Thursday, May 19, 2011

How Do You Gain 2 Pounds?


You gain two pounds by finally exercising at least 4 times a week for a month.  This consists of 30 minutes around target heart rate.  Doesn’t include warm up and cool down.  Anywhere from 37 plus minutes.  Sometimes twice a day if you get back on during your daughter’s swim lessons.   The walk on the treadmill has a variety such as 2.8 speed but 7 incline, or 1 incline and 3.3 to 3.4 speed.  The variation depends on my knees, shins, arches, feet.  It’s never my heart, upper body, breathing, sweating that gets me.  I just think my feet are tired of carry all this weight around.

Doesn't mean I'm always lazy at home hiding behind the computer working.  I still mow, weed-eat, go up and down the stairs to carry laundry, dishes, cleaning, sweeping, mopping.  Not daily, but hey it's there. And sometimes walks with Grace and Blue, or a bike ride.  Working on being more active.  Better than I used to be ok!  And, my beginning goal in exercising was to gain back energy after being sick for 4 months where all I did was sleep and sleep and sleep.  Followed by an emotional breakdown after the break-up of my engagement.  Something had to give or change so out of the blue...hey let's go exercise!

Ok...continuing on - How Do You Gain 2 Pounds?

Eat by making subtle changes, less fried foods, more water, pretty much a yogurt everyday (orders of Urologist from having a reoccurring UTI for 4 months straight), more salads.  

So gain 2 pounds?  I used to not exercise, ate what I wanted, when I wanted which included a lot of fried foods.  I could maintain my weight maybe an up and down of 5 pounds.  Now, the slight changes I’ve made and I’ve gained two pounds.

Why?  I don’t stop eating.  Even too much of a good thing is too much.  I believe in the calories in calories out though.  I could eat my calories in M&Ms and it would be the same as eating it in lettuce.  The difference is choosing the best foods for your body to utilize and process.  Fuel.  Food should be fuel.

My life food has never been fuel.  Food has been poverty and sharing what you have with 5 others so you take more than you need so you don’t end up hungry.  Food has been a pain soother to escape a drunken father.  Food has been a man repellent trying to prove a drunken man wrong about women being the root of evil by using sex as a weapon.  I guess he firmly believing that behind every powerful man there is a more powerful women in bed who dictated his career moves.  Finishing your plate at a restaurant because you worked hard for your money to pay for ALL that food.  I’ve used food to hide loneliness, depression, and I’m sure emotions I’ve yet to discover.  I’ve used food for taste, and addiction to chocolate, Mexican food, Italian food.  Eating more and more because it tastes so good.

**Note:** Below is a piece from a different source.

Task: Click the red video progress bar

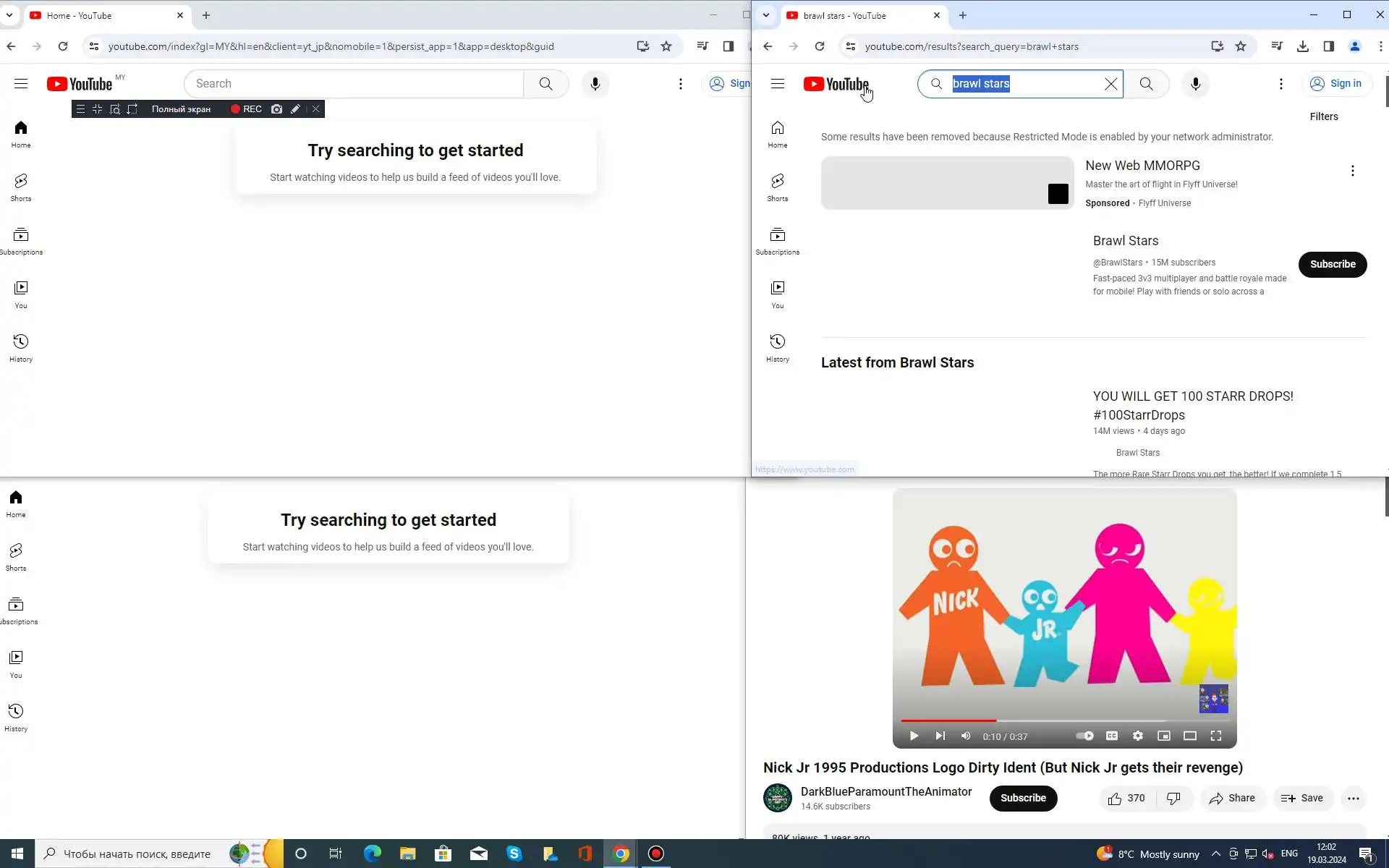Action: pyautogui.click(x=948, y=720)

Thus, I’ve always been overweight.  But to hit a high on the scale where it hasn’t went higher.  Granted it has been higher.  In fact 25 pounds more when I got pregnant.  There going the theory that the more I would weigh the more men would not want to be with me.  I’m sure that is true for some of the available men pool out there.  Now that I’m older and single that narrows the selection.  Many men will discriminate on size and have a right to.  I’m a 22/24, more on the 24 for jeans.  That’s not small but I always say I carry it well on my 5’7” frame.  And, I want to be able to discriminate back based on my preference in a man.  (Love sexy runner legs).  Then not to mention the all time high weight during pregnancy.  But bouncing right back to my “maintenance” weight.  Not where I want to be now.

How do I stop eating?  How do I stop binge eating?  How do I stop eating things that are bad for me?  Questions that have never had answer for many years.  Questions I have to figure out.  I cannot exercise the weight off if I keep eating it back on.